### Documento fuente:
La alternativa | Padre e hijo (Aleksandr Sokúrov)

«¿Hacía donde me estás llevando? A algún lugar en el pasado». Las palabras de un personaje que nunca pudo tener presente la ansiada figura paterna conectan directamente con la concepción de un film que toma forma de ensoñación, de viaje empapado por un halo surreal. Sokúrov teje en Padre e hijo un espacio atemporal, parapetado por una fotografía que refuerza esa condición de extraña ilusión, como si todo pendiese de un fino alambre. Es el apartado visual, pues, el encargado de componer espacios desde los que dar rienda suelta a una metafísica densa, pastosa, por momentos enigmática y en no pocas ocasiones hermética. Estamos, en efecto, ante una obra desafiante pero, ante todo, inconformista, que lo es principalmente por su falta de complejos y por una libertad abrasadora, que confía en el poder de sus imágenes, en la cadencia de su tempo y en la omnipresencia de una partitura que mide a cada minuto su tono.

Padre e hijo expresa movimiento sin que sus personajes apenas se muevan: desde la consonancia con un pasado que se siente, sin embargo, cercano, a través de un vínculo que refleja contradicciones y expresa una feroz ambigüedad —se podría hablar largo y tendido de la homoerótica que destila esa relación paterno-filial sobre la que se cimienta el núcleo del film—, y partiendo de una fisicidad que complementa cada diálogo sin resultar obvia o afectada. Es, de hecho, la secuencia de apertura que nos entrega el cineasta ruso, con el hijo yaciendo sobre el lecho de su padre en posición fetal tras un incómodo braceo entre ambos, aquella que mejor define el carácter de un film escurridizo. No tanto por lo intrincado de algunos de sus pasajes como por aquello que sugiere Sokúrov en una gestualidad que se siente tan contenida como reveladora al mismo tiempo, teñida las veces por la contrariedad y matizada a través de secuencias que, con poco, llegan mucho más lejos de lo que uno podría esperar —como en ese encuentro del protagonista con su pareja, desde el que el cineasta ruso dirime con palabras la estrecha relación que sostiene con su progenitor—.

### Requisitos de la tarea:
Reproduce íntegro y sin ningún cambio el texto sobre la película Padre e hijo.

### Extractos de datos:
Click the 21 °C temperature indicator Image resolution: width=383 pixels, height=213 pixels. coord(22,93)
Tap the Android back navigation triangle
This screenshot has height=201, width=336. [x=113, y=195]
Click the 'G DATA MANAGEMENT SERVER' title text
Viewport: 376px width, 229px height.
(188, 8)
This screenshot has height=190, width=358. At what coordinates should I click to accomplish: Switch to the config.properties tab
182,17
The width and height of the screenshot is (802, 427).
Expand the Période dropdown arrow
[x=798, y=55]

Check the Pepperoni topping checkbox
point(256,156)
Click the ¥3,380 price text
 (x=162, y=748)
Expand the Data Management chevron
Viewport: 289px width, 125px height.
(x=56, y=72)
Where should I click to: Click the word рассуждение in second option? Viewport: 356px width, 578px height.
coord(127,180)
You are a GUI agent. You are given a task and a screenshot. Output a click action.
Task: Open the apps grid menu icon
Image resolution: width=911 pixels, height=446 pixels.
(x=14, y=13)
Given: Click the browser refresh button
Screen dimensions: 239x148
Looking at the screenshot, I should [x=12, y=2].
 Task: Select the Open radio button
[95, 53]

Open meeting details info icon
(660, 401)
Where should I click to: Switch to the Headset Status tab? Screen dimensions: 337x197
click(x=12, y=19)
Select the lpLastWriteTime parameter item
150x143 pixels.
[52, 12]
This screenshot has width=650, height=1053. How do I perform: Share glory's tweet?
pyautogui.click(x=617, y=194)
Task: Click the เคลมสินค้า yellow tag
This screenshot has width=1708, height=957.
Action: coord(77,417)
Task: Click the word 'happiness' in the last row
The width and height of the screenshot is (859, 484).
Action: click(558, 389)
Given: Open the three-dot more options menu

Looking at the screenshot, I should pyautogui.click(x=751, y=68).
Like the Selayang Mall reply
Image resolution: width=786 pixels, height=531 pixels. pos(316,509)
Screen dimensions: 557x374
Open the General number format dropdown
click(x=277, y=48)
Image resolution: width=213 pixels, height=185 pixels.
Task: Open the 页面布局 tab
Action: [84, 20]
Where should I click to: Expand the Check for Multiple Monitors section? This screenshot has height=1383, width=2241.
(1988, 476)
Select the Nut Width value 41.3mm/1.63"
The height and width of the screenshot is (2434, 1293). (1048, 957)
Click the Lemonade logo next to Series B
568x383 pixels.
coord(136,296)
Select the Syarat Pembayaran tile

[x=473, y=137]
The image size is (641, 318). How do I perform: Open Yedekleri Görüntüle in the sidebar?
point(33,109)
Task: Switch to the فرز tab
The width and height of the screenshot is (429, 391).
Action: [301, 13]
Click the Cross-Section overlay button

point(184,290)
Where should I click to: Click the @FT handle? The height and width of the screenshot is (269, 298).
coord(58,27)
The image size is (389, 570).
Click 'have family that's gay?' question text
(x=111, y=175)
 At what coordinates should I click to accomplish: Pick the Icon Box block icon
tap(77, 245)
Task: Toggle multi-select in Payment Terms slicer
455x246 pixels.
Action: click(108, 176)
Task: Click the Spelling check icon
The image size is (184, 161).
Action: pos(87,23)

### Respuesta al ejercicio:
La alternativa | Padre e hijo (Aleksandr Sokúrov)

«¿Hacía donde me estás llevando? A algún lugar en el pasado». Las palabras de un personaje que nunca pudo tener presente la ansiada figura paterna conectan directamente con la concepción de un film que toma forma de ensoñación, de viaje empapado por un halo surreal. Sokúrov teje en Padre e hijo un espacio atemporal, parapetado por una fotografía que refuerza esa condición de extraña ilusión, como si todo pendiese de un fino alambre. Es el apartado visual, pues, el encargado de componer espacios desde los que dar rienda suelta a una metafísica densa, pastosa, por momentos enigmática y en no pocas ocasiones hermética. Estamos, en efecto, ante una obra desafiante pero, ante todo, inconformista, que lo es principalmente por su falta de complejos y por una libertad abrasadora, que confía en el poder de sus imágenes, en la cadencia de su tempo y en la omnipresencia de una partitura que mide a cada minuto su tono.

Padre e hijo expresa movimiento sin que sus personajes apenas se muevan: desde la consonancia con un pasado que se siente, sin embargo, cercano, a través de un vínculo que refleja contradicciones y expresa una feroz ambigüedad —se podría hablar largo y tendido de la homoerótica que destila esa relación paterno-filial sobre la que se cimienta el núcleo del film—, y partiendo de una fisicidad que complementa cada diálogo sin resultar obvia o afectada. Es, de hecho, la secuencia de apertura que nos entrega el cineasta ruso, con el hijo yaciendo sobre el lecho de su padre en posición fetal tras un incómodo braceo entre ambos, aquella que mejor define el carácter de un film escurridizo. No tanto por lo intrincado de algunos de sus pasajes como por aquello que sugiere Sokúrov en una gestualidad que se siente tan contenida como reveladora al mismo tiempo, teñida las veces por la contrariedad y matizada a través de secuencias que, con poco, llegan mucho más lejos de lo que uno podría esperar —como en ese encuentro del protagonista con su pareja, desde el que el cineasta ruso dirime con palabras la estrecha relación que sostiene con su progenitor—.